Tubes¶
Noob tubes are collections of nodes that their connections that form a processing graph.
Tubes have two representations:
A
TubeSpecification- a yaml[1]-serializable form that specifies the abstract structure of the tubeA
Tube- the in-memory, instantiated form of a tube that contains instantiatesNodeobjects and the rest of the machinery used to run a tube.
We encourage people to write tubes as specifications and load them rather than defining tubes programmatically, though it is possible to do so: one of the goals of noob is to support portable, publishable, lockable[2] processing graphs that don’t require a python interpreter to be able to inspect.
Tube Specifications¶
Tube specifications consist of a few sections:
Header¶
The header section contains information that allows a tube specification to be identified and instantiated.
It looks like this:
noob_id: my-tube
noob_model: noob.tube.TubeSpecification
noob_version: 0.0.1
Where the
noob_idgives a (locally) unique identifier to my tube so that it can be loaded and referred to by other tubes (See Locating Tubes)noob_modelgives an absolute identifier to which pydantic model this specification describes, in case downstream packages want to create their own extensions to the base tube specificationnoob_versionindicates which version of noob the spec was created with in order to support evolution of the spec format over time.
noob_id must be provided.
If noob_model or noob_version are absent the first time a tube is loaded,
they will be populated automatically (see ConfigYAMLMixin ).
If a tube with a matching is found in the config sources,
then we can instantiate the tube from its noob_id like this:
from noob import Tube
tube = Tube.from_specification("my-tube")
Nodes¶
The nodes dictionary is the heart of a tube.
Recall the signals and slots of a node. We can declare a set of nodes and the connectivity between the nodes like this:
noob_id: docs-linear
noob_model: noob.tube.TubeSpecification
noob_version: 0.0.1
nodes:
a:
type: pkg.node_a
b:
type: pkg.node_b
depends:
- slot_a: a.value
c:
type: pkg.node_c
depends:
- slot_b: b.value
That looks like this:
The basic requirement of a node entry is the type specification,
which is an absolute specifier of some node function or class within some python package in the environment.
Throughout these examples, we’ll assume all code is written in the root of some python package named pkg
Dependencies¶
Connections between nodes are specified as dependencies (with the depends key) -
a target node specifies the signals from a source node to plug into its slots.
This lets tubes grow!
A node knows what it needs to run, but it shouldn’t know anything about what other nodes do with its outputs,
so new nodes that consume its outputs can be added freely.
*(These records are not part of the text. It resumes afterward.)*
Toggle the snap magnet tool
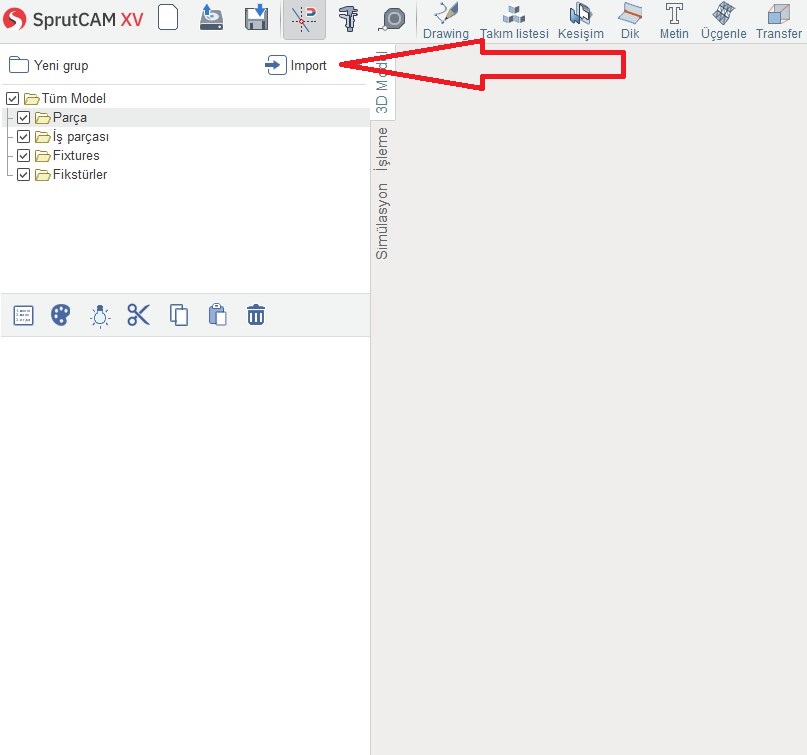Viewport: 807px width, 755px height. pos(303,20)
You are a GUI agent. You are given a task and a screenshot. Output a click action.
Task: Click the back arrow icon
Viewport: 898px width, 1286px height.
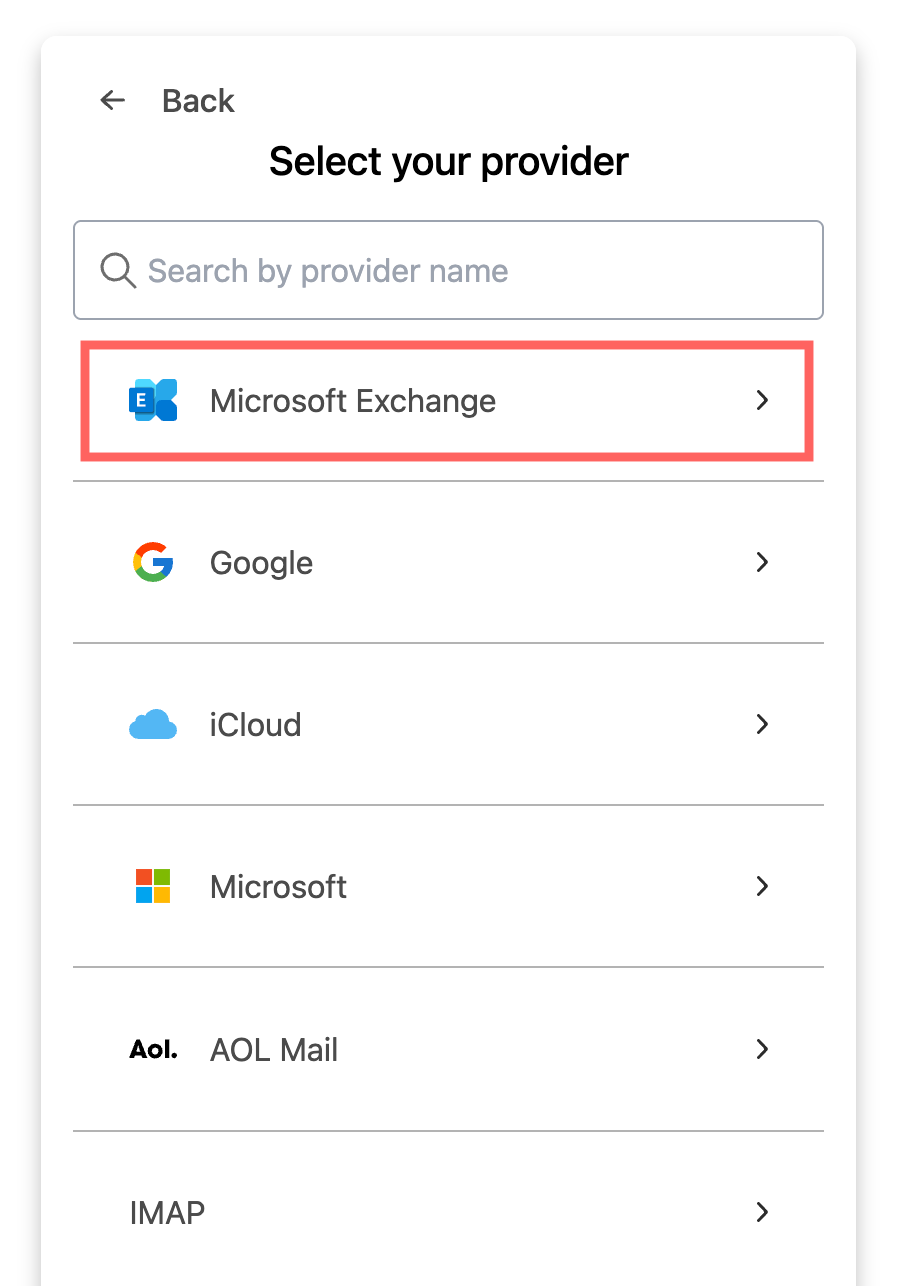click(x=113, y=100)
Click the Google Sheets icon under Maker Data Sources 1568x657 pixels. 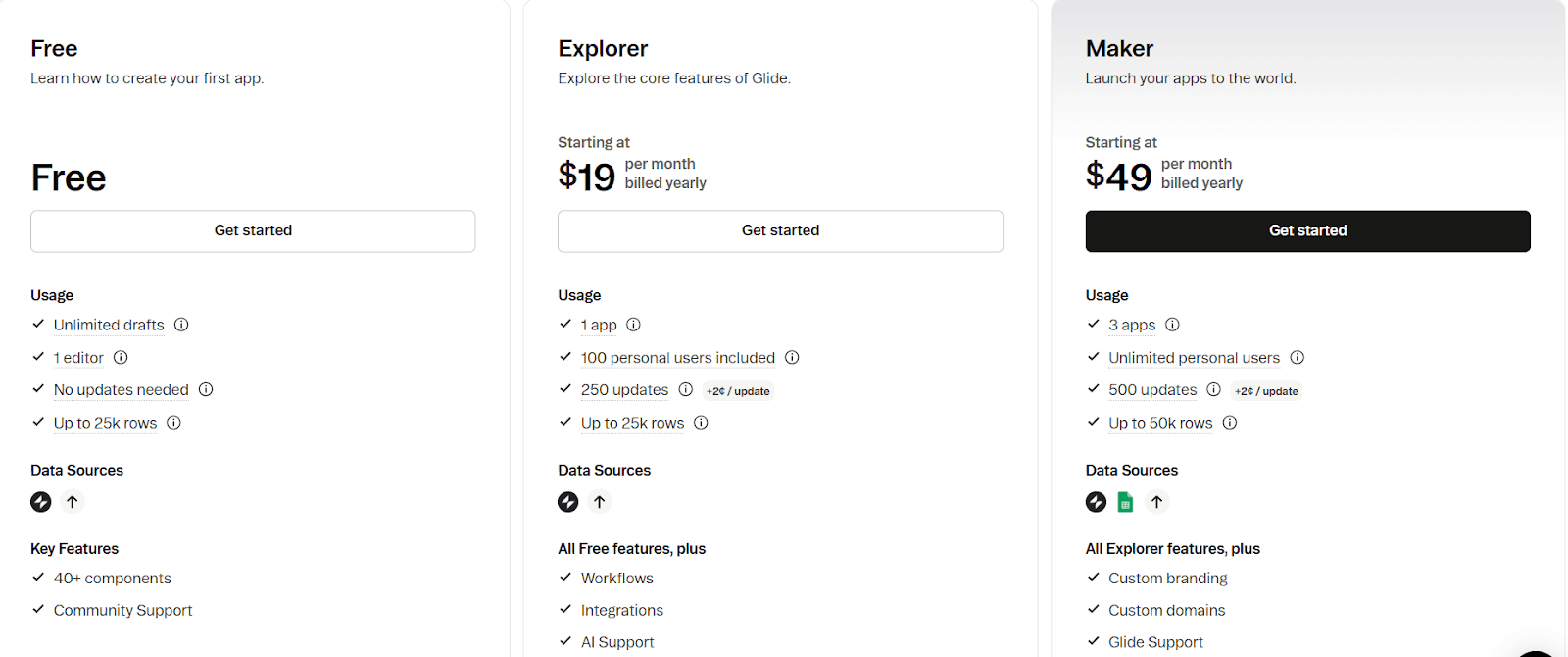(x=1125, y=501)
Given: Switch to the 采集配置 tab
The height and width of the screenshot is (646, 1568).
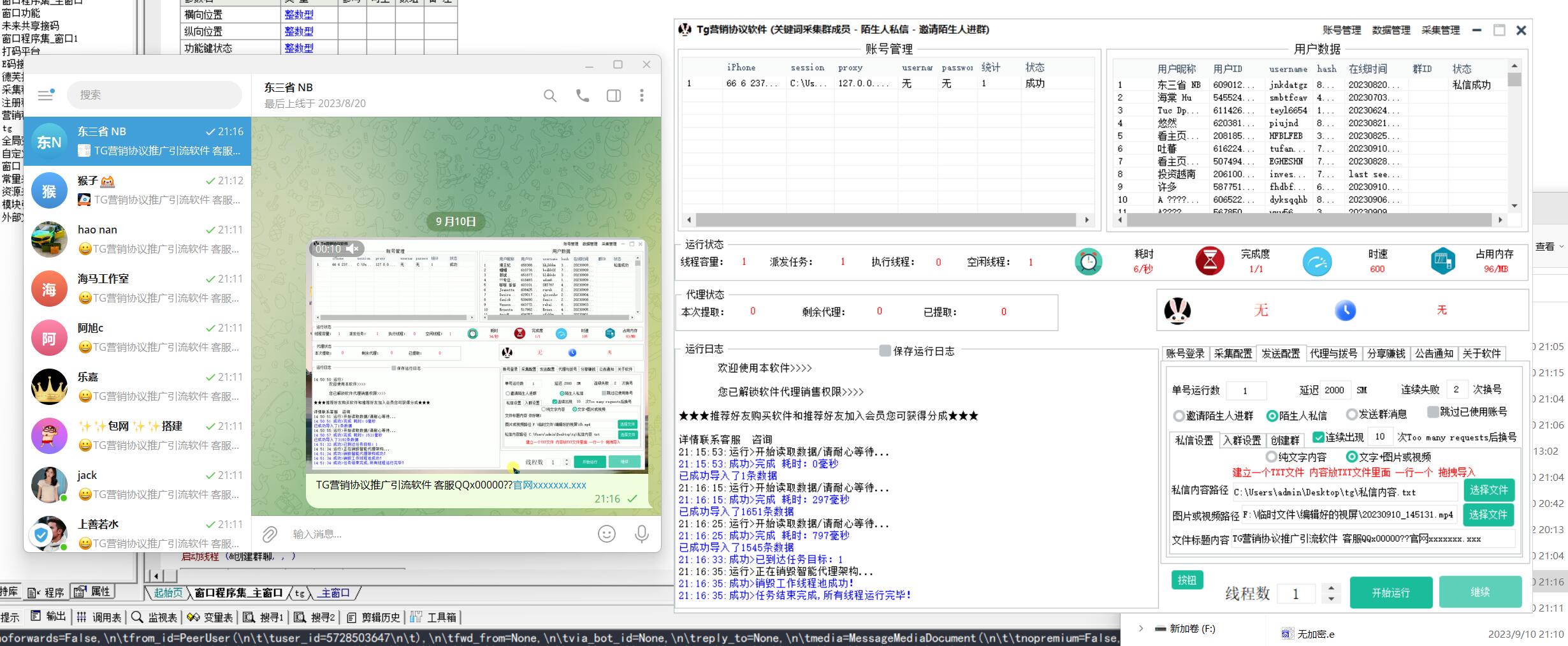Looking at the screenshot, I should coord(1233,353).
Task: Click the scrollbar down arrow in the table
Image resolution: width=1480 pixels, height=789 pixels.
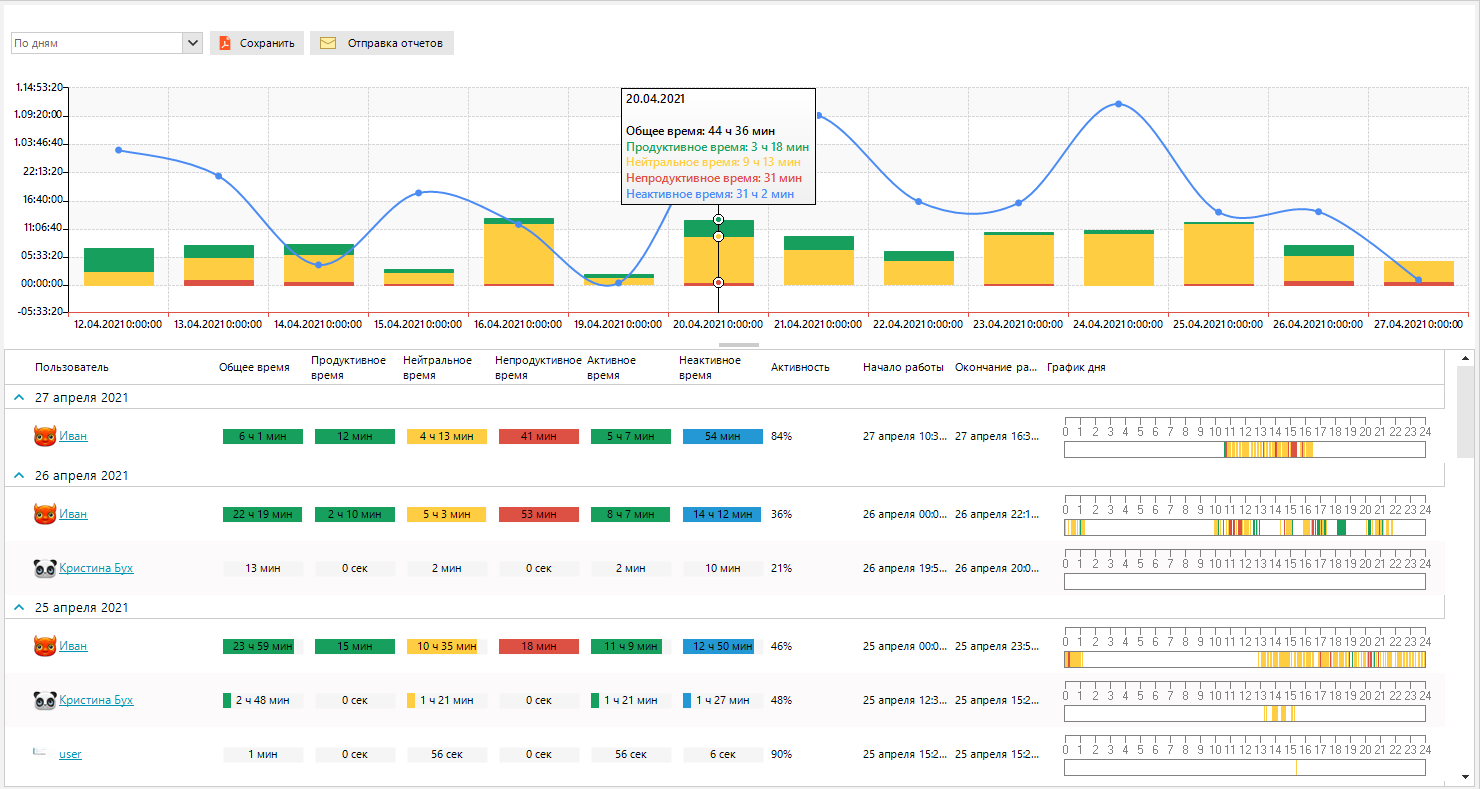Action: click(1466, 776)
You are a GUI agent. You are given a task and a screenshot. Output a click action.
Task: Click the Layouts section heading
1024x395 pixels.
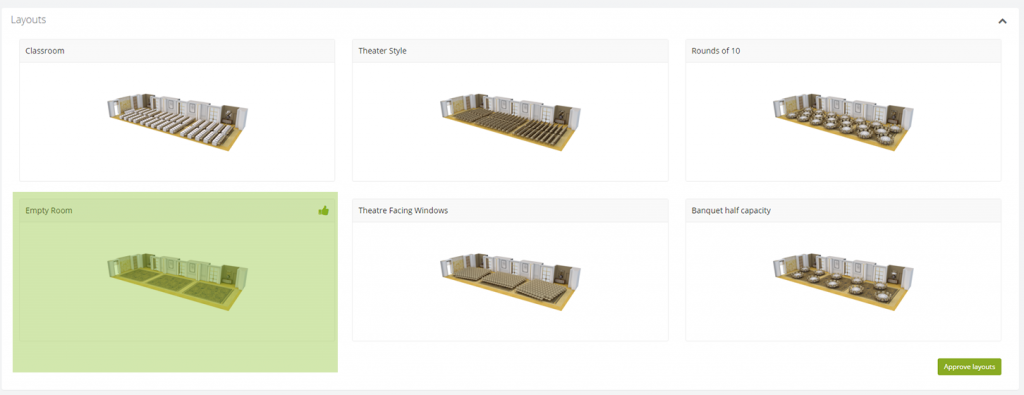coord(28,20)
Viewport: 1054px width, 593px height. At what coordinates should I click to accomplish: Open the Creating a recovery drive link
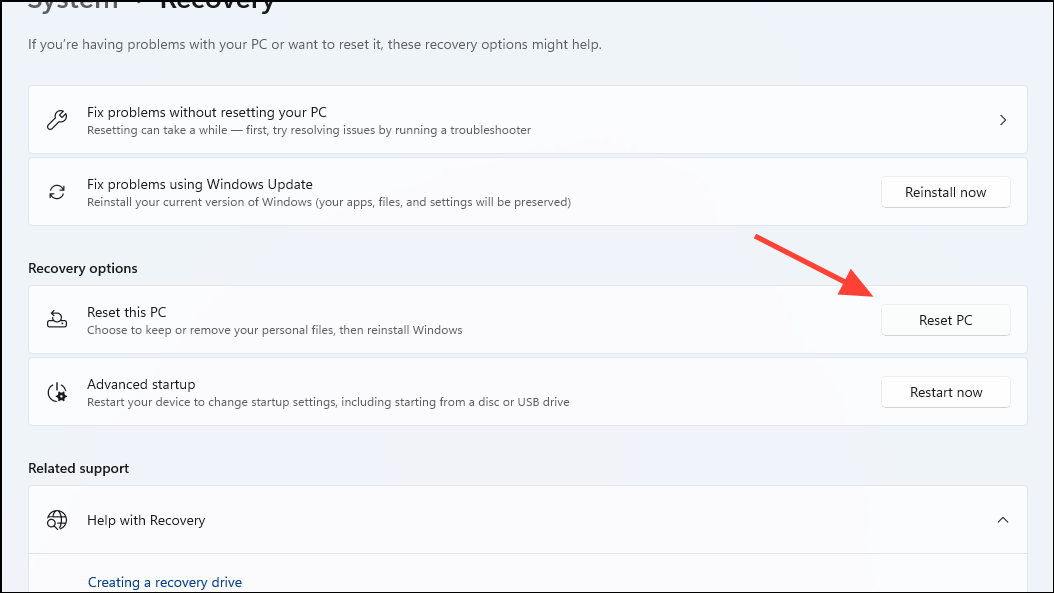164,582
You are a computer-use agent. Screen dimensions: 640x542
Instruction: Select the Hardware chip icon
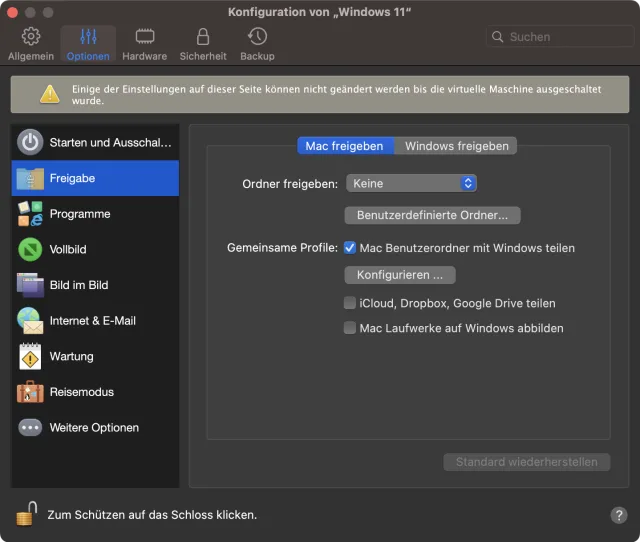tap(144, 37)
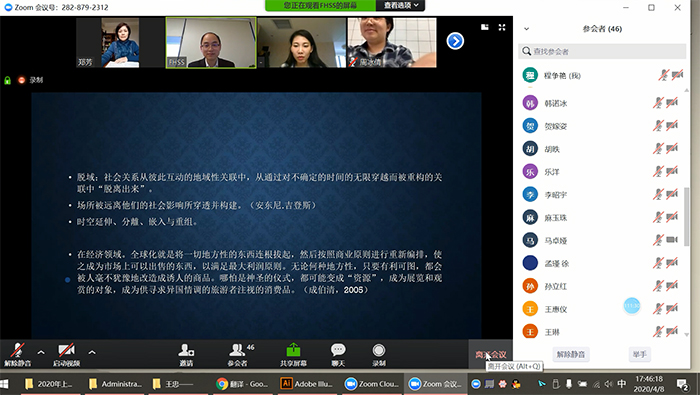Click the blue next-page arrow on video strip
Screen dimensions: 700x395
tap(455, 41)
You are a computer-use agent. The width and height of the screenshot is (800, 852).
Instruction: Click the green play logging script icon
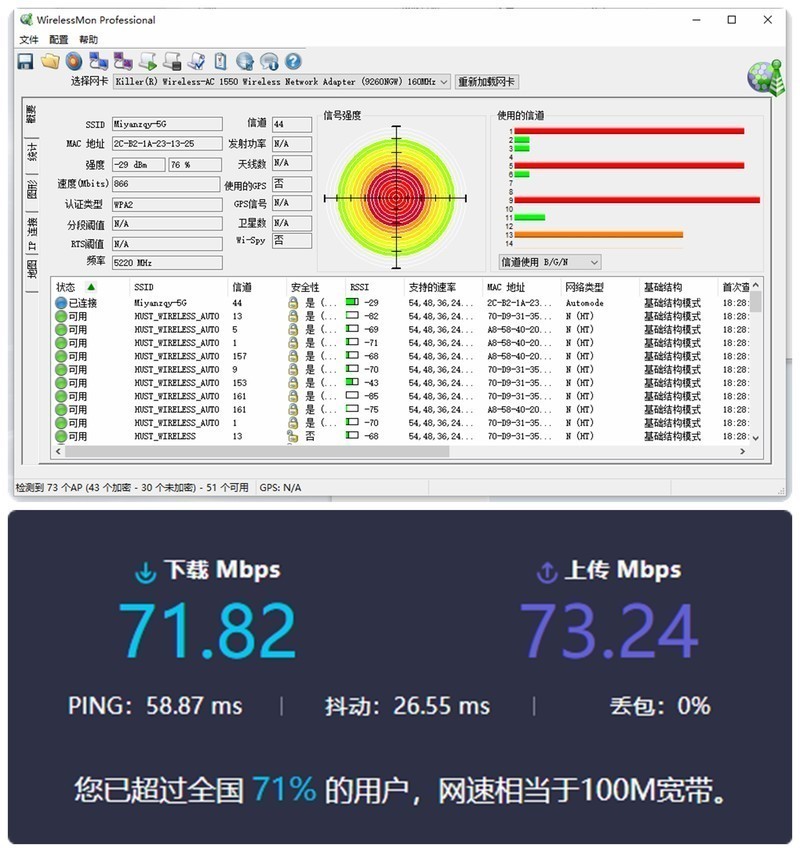tap(146, 61)
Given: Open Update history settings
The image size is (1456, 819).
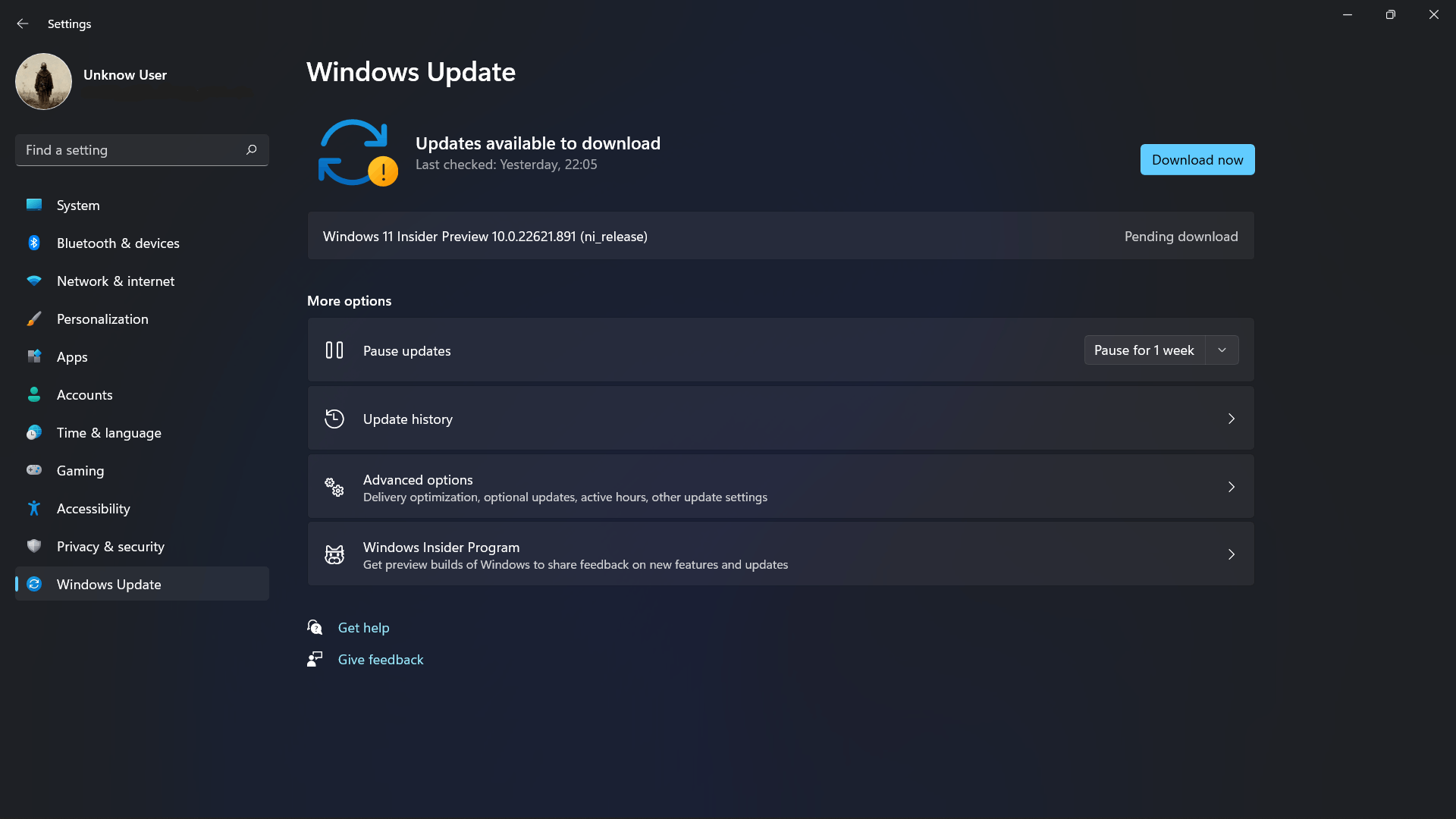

Dependencies are typically specified as a list of dictionaries that map a signal from another node to one of its slots.
So
depends:
- slot_a: a.value
maps the value output of node a to slot_a.
Or, roughly,
node_b(slot_a=node_a())
Dependencies for positional-only arguments can be specified with a list of string dependencies, or list of dictionaries with integers for keys. The following are equivalent:
depends:
- a.value
- b.value
- c.value
depends:
- 0: a.value
- 1: b.value
- 2: c.value
Params¶
Params are static parameters that don’t change, and are part of the tube’s definition.
For function nodes, params effectively[3] work like a
partial(): the parameters are always passed to the function when it is called.For class nodes, params are passed to the class’s
__init__method.For generator nodes, params are passed when the generator is created (generators cannot have dependencies)
So, for example, if one wanted to fix some behavior of a functional node,
like to make the following multiply node become a “multiply by 2” node,
one might specify one of its slots with a param and the other with a dependency:
def multiply(left: float, right: float) -> float:
return left * right
nodes:
int_source:
type: itertools.count
multiply_by_2:
type: pkg.multiply
depends:
- left: int_source.value
params:
- right: 2
Input¶
Inputs are variable parameters that do change, either every time the tube is created or every time the tube is run.
Inputs have a scope (InputScope) that defines when they must be passed.
tubescoped inputs have the same lifespan as a tube: they are passed when creating the tube.processscoped inputs have the same lifespan as aprocess()call: they are passed every timeprocessis called.
Tube-scoped inputs¶
For example, a common need for pipelines is to run some operation over files within a directory.
Say we used some file iterator node like this:
from pathlib import Path
from typing import Generator
def iter_directory(path: Path) -> Generator[Path, None, None]:
for file in path.iterdir():
if file.is_file():
yield file
Then then we could specify that operation as a tube that has a tube-scoped directory input like this:
noob_id: process-directory
input:
directory:
scope: tube
type: pathlib.Path
nodes:
file:
type: pkg.iter_directory
params:
path: input.directory
do_something:
type: pkg.do_something
depends:
- a_file: file.value
# ...other nodes...
that we then would pass when instantiating the tube from its specification like
tube = Tube.from_specification(
'process-directory',
input = {"directory": Path("my_data")}
)
runner = SyncRunner(tube)
for result in runner.iter():
# do something with the result...
Process-scoped inputs¶
If instead we wanted to vary some parameter every time we ran the tube,
we could specify the input with a process scope.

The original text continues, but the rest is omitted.